◆ **Task item**: Say how many lines of these entries include the word "agent", and answer with the number alone.

◆ **Material provided**:
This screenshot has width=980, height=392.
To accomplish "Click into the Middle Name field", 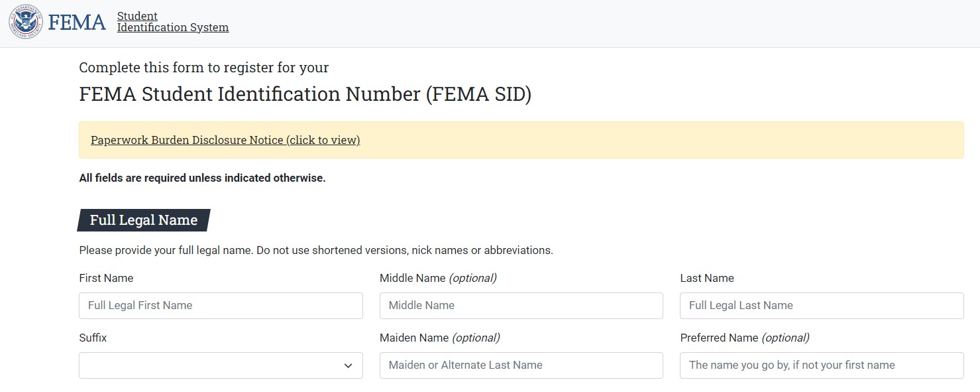I will [x=521, y=306].
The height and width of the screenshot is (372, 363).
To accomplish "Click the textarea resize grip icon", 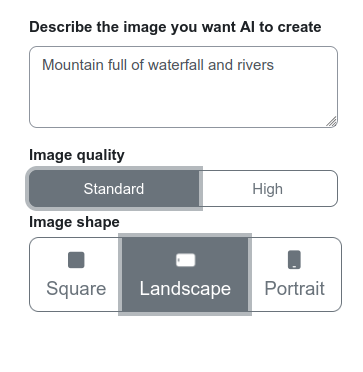I will (331, 122).
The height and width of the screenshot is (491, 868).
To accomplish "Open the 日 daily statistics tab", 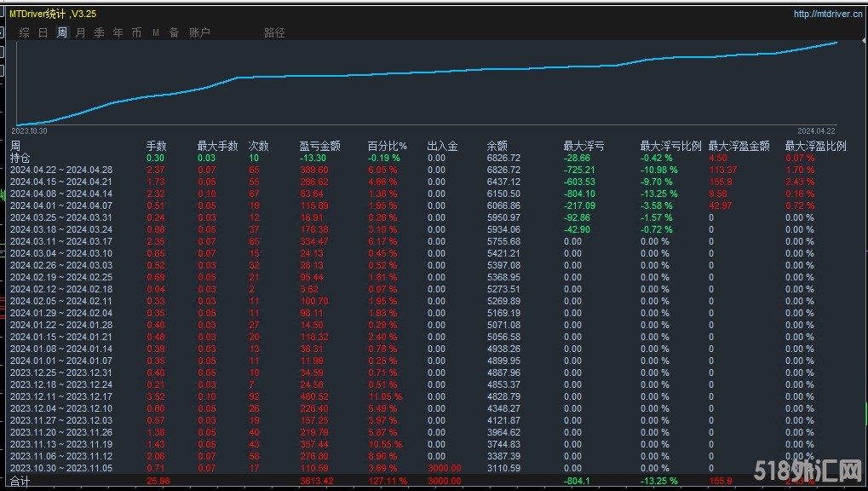I will (x=43, y=32).
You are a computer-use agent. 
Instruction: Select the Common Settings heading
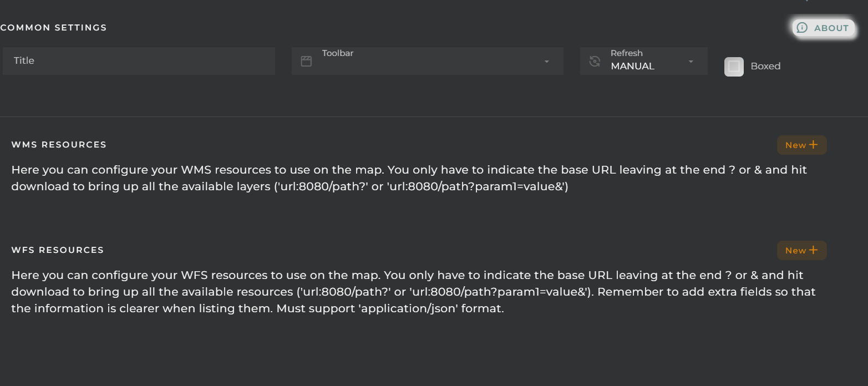[54, 28]
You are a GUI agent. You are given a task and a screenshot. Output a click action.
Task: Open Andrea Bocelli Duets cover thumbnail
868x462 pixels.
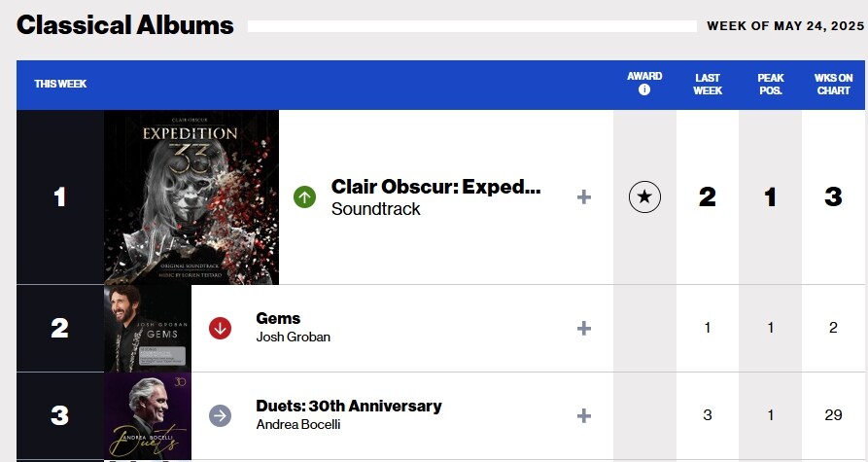pyautogui.click(x=148, y=416)
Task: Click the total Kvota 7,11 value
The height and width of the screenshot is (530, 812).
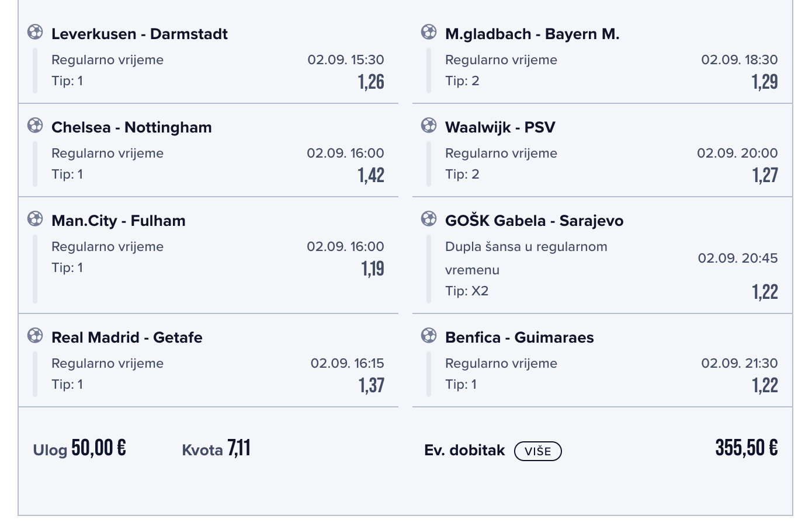Action: [x=239, y=448]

◆ **Written response**: 2